■ **TASK DESCRIPTION**:
Rewrite everything from the line containing "Task: Show the Band 2 channel visibility" down to the end of the entries, changing "coordinates" to "location" and keeping all else the same. Leave the pictures out.

MATERIAL FOR THE TASK start

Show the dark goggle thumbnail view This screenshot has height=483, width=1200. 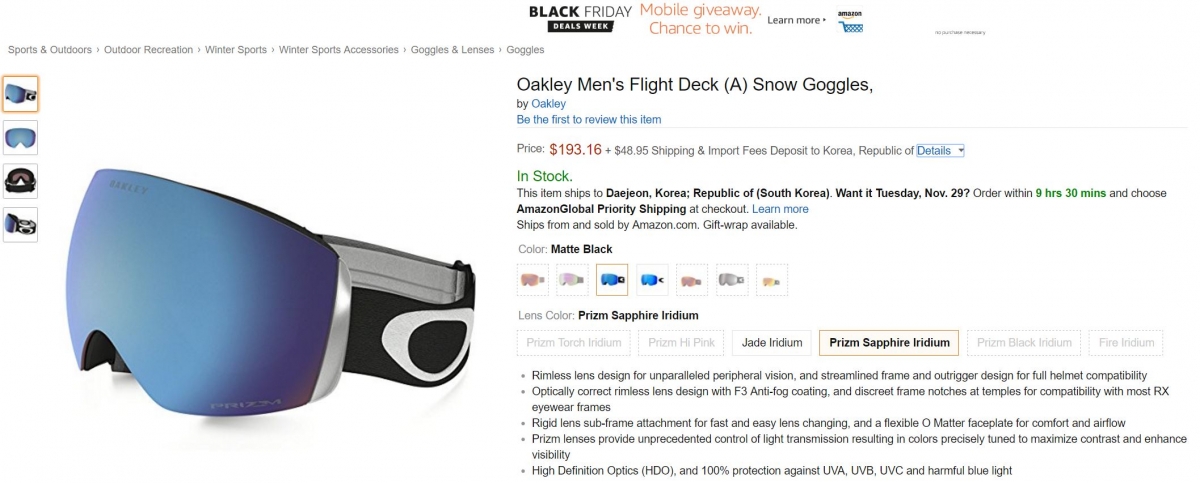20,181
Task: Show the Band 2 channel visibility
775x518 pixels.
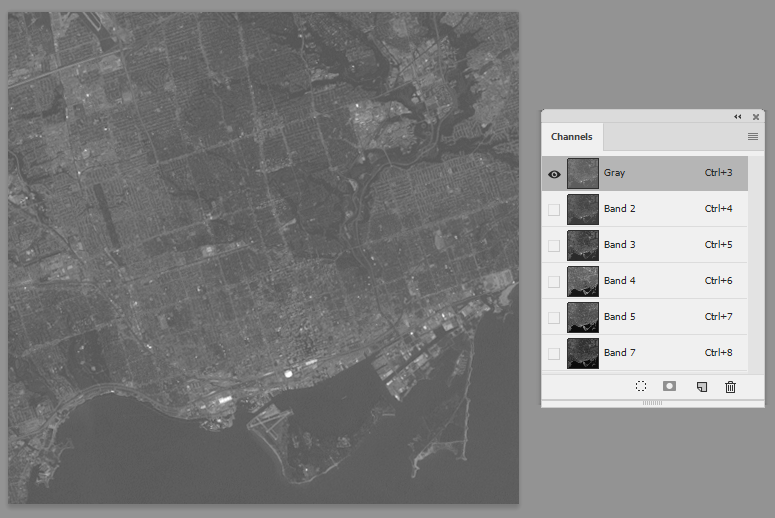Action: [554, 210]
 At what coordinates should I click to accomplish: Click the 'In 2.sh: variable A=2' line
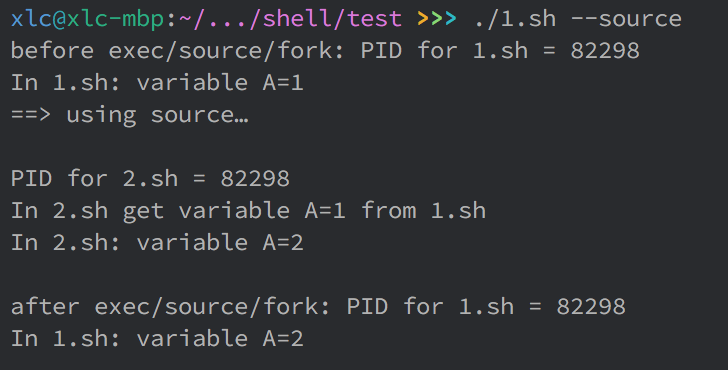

MATERIAL FOR THE TASK end

■ **TASK OUTPUT**:
Task: Show the Band 2 channel visibility
775x518 pixels.
Action: [554, 210]
 At what location should I click to accomplish: Click the 'In 2.sh: variable A=2' line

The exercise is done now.